## Your assignment
Lift every line from the entries that includes the word "agent".

── Data listing ──

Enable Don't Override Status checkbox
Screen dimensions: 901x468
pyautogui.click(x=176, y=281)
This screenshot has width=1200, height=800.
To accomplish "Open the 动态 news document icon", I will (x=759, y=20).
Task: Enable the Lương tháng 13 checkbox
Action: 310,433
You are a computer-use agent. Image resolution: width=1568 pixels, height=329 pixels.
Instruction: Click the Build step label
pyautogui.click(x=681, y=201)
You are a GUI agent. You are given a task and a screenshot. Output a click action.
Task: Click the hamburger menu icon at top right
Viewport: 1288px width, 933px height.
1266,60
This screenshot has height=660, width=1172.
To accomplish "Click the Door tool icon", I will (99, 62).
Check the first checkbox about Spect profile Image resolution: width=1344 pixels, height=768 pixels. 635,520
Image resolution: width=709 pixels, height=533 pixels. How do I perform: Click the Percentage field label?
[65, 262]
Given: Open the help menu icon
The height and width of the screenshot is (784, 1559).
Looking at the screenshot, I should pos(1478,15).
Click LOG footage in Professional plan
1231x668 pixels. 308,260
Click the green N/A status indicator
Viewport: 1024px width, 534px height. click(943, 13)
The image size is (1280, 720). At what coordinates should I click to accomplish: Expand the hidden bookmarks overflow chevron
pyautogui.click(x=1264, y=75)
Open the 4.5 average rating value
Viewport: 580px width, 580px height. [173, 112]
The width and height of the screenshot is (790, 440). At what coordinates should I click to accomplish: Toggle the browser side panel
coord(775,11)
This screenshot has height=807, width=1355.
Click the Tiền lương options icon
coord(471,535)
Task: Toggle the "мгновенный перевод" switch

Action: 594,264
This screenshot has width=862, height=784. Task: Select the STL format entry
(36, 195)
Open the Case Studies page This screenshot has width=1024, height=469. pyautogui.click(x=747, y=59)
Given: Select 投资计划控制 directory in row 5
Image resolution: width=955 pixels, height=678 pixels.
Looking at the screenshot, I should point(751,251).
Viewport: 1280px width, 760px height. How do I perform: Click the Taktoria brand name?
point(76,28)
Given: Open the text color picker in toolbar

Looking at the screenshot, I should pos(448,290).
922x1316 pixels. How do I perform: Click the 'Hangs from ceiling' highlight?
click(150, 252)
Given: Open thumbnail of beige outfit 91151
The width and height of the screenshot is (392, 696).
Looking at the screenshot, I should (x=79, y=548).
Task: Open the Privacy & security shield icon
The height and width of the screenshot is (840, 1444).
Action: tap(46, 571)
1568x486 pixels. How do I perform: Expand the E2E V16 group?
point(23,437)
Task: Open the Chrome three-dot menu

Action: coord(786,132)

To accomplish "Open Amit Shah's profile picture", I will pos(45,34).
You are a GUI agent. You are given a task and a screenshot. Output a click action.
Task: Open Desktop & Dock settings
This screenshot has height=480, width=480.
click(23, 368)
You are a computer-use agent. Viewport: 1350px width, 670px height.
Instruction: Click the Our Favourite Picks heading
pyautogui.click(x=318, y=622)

───

## Expected answer
You are a computer-use agent. Image resolution: width=1568 pixels, height=329 pixels.
You are a GUI agent. You are given a task and a screenshot. Output a click action.
You are a GUI agent. You are given a task and a screenshot. Output a click action.
You are a computer-use agent. Viewport: 1350px width, 670px height.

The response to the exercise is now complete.